Face à l’injonction contemporaine qui veut qu’on puisse « acheter éthique, parler éthique, placer éthique et gouverner éthique » on est dans l’obligation de converger vers l’idée que cette usage multiforme traduit soit un engagement profond au service d’une cause humanitaire ou juste un faire valoir de luxe. C’est au regard des règles et obligations récemment développées au nom du bien qu’il est important de garder à l’esprit les aspects cruciaux de notre rapport aux autres particulièrement ceux qui sont fragiles et vulnérables.
Morale et Ethique: La distinction entre morale et éthique n’est pas imposable sous une approche étymologique, les deux renvoyant à l’idée des mœurs. Paul Ricœur désigne la morale comme l’ensemble des normes qui régissent les comportements sociaux et individuels qui les autorisent et qui font qu’un acte est moral ou pas. La morale est donc obligatoire, marquée par des règles, des impératifs et des interdictions. Hétéro-régulatrice, elle a une exigence d’universalité et un effet contraignant. La distinction entre morale et éthique est appréciable même si dans la morale on retrouve l’éthique et vice versa, la morale est structurée et il peut y avoir une punition. Parce qu’il y’a une dimension historique qui traduit l’évolution des pensées et des hégémonies culturelles, Paul Ricœur définit la visée éthique par trois composantes : c’est vivre bien avec et pour les autres dans les institutions justes. L’éthique est une manière d’agir qui cherche le bien, c’est une démarche auto régulatrice où le raisonnement est priorisé.

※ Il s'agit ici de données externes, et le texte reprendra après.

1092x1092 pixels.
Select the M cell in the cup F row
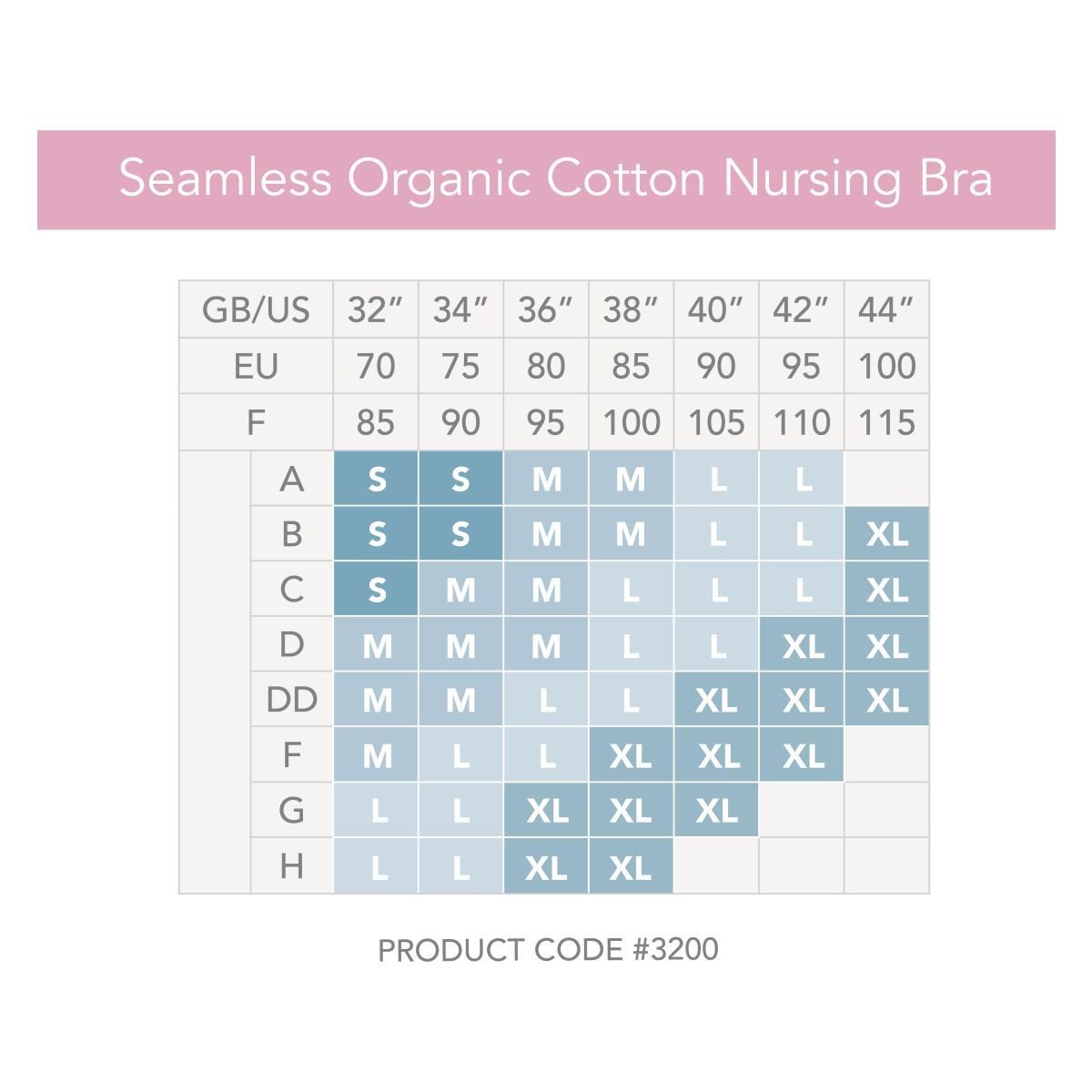pos(375,755)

Droit : la notion de Droit est rendue complexe en ce qu’il suppose des libertés et des prérogatives, la liberté dans cet ordre d’idées renvoie au contrôle de sa propre santé et son corps et d’être consentant au soin et également les droits d’accès. Il faut questionner l’esprit de la règle par rapport au contexte Camerounais où les choses sont changeantes par rapport à l’approche santé fondée sur les droits de l’Homme (la non discrimination, la disponibilité, l’accessibilité, l’acceptabilité, de qualité, de responsabilité). Autrement dit comment appliquer l’universalisme sans l’individualisme.
La déontologie est un cadre où les règles et devoirs d’une profession sont fixés. Les questions autour des différents concepts définis ont une dimension individuelle qui impose une intégration. La déontologie ne s’applique pas à la science du devoir en général au sens de Kant, c’est une fondation transcendantale respectueuse de la liberté de l’individu. En d’autres termes, c’est une approche empirique des divers devoirs relatifs à une situation sociale. Elle est généralement codifiée sous forme de préceptes ou articles crée un rapprochement avec le droit. Son pouvoir de contrainte est problématique et son autorité reste limitée à un cercle socio professionnelle limité. La déontologie professionnelle se situe donc à mi distance entre la morale à laquelle elle se rattache et le droit dont elle se donne les apparences.
Une perspective actuelle autour du droit à la santé et des droits de l’homme dans la santé convoquent des éléments codifiés tels que la Déclaration sur les droits du malade produites par l’Association Médicale Mondiale et le dernier Code éthique. Ces documents sont les bases à partir des quelles on peut désormais juger du comportement du soignant au niveau mondial. Ces évolutions conjuguées aux soucis d’universalisme bien que contextuel ou local faire croitre la complexité du métier de soignant. Le soignant doit désormais se poser les questions suivantes : quels sont les droits du malade ? Les connait-il ? Est-ce que je les connais ? Dans quelle dimension pouvons-nous rentrer en relation sans qu’il y ait abus de pouvoir ?
« Chaque soignant dans son concert avec un patient devra avoir toutes ces notions claire à l’esprit pour que le soigné soit relevé et le soignant soit heureux d’avoir relevé le soigné. Le soigné reconnait-il qu’il est soigné ? Est-ce que les propos injurieux ou violents envers le soignant n’influencent-il pas l’attitude du soignant ? » dixit Pr Pierre ONGOLO.